→ Document section:
# # #
Maximum likelihood estimation for variate-covariate models

In the last part of this lesson, we discussed how to write down a generative model for variate-covariate models. To obtain estimates for the parameters of the model, we can perform a maximum likelihood estimation, precisely as we have done for other models; we minimize the log likelihood function. The optimization is typically done using numerical optimization, as we have already seen in the Numerical maximum likelihood estimation lesson.

For some special cases of variate-covariate models, we can work out analytical results that can greatly ease the optimization problem. Fortunately, these special case arise quite frequently.
# # #
→ Aim of the exercise: Transcribe word for word the part of the page on maximum likelihood estimation from "In the last" to "arise quite frequently.".

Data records
# # #
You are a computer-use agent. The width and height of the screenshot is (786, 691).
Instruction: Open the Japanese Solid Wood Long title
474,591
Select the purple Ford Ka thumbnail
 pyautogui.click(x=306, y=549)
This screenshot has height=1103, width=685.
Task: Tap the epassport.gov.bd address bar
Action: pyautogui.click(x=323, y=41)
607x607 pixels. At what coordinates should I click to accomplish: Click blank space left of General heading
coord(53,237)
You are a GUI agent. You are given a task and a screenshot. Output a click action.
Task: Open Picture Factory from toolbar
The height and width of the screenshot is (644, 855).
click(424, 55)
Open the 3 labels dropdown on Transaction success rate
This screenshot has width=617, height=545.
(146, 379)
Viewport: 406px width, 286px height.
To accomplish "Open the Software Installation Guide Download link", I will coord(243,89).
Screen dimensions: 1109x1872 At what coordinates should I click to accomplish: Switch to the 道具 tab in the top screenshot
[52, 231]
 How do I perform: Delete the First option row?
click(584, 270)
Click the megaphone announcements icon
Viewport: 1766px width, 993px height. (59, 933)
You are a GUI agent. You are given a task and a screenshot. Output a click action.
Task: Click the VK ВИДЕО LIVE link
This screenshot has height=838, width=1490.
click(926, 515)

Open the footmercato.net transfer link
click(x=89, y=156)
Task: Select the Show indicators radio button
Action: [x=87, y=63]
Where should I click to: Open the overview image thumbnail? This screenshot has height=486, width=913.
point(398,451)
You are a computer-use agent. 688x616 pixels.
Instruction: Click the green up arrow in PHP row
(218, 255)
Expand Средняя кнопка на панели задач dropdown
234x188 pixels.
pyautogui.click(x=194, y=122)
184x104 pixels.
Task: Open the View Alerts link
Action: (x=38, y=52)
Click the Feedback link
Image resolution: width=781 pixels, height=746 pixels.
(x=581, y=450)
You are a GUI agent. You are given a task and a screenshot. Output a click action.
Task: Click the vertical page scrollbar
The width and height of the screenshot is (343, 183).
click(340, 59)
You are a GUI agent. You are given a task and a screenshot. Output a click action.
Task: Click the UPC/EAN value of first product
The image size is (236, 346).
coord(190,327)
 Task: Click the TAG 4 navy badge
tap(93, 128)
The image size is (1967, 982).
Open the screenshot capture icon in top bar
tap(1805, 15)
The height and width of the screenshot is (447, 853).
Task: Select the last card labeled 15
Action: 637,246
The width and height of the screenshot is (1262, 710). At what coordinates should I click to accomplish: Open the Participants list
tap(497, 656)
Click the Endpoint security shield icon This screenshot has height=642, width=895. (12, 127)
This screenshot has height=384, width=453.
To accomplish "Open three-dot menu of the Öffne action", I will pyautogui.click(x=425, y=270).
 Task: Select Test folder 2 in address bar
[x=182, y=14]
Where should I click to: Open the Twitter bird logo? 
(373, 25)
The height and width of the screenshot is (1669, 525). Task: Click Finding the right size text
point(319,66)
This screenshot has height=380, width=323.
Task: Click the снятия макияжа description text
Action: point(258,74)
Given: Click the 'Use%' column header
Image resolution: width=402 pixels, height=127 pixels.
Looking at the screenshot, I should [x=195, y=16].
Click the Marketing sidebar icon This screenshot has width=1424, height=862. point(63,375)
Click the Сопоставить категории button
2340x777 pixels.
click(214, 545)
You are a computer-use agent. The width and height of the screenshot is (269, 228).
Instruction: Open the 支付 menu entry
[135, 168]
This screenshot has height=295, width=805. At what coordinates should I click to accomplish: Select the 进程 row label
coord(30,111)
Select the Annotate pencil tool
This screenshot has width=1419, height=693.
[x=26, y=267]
# # #
→ Result of this task:
In the last part of this lesson, we discussed how to write down a generative model for variate-covariate models. To obtain estimates for the parameters of the model, we can perform a maximum likelihood estimation, precisely as we have done for other models; we minimize the log likelihood function. The optimization is typically done using numerical optimization, as we have already seen in the Numerical maximum likelihood estimation lesson.

For some special cases of variate-covariate models, we can work out analytical results that can greatly ease the optimization problem. Fortunately, these special case arise quite frequently.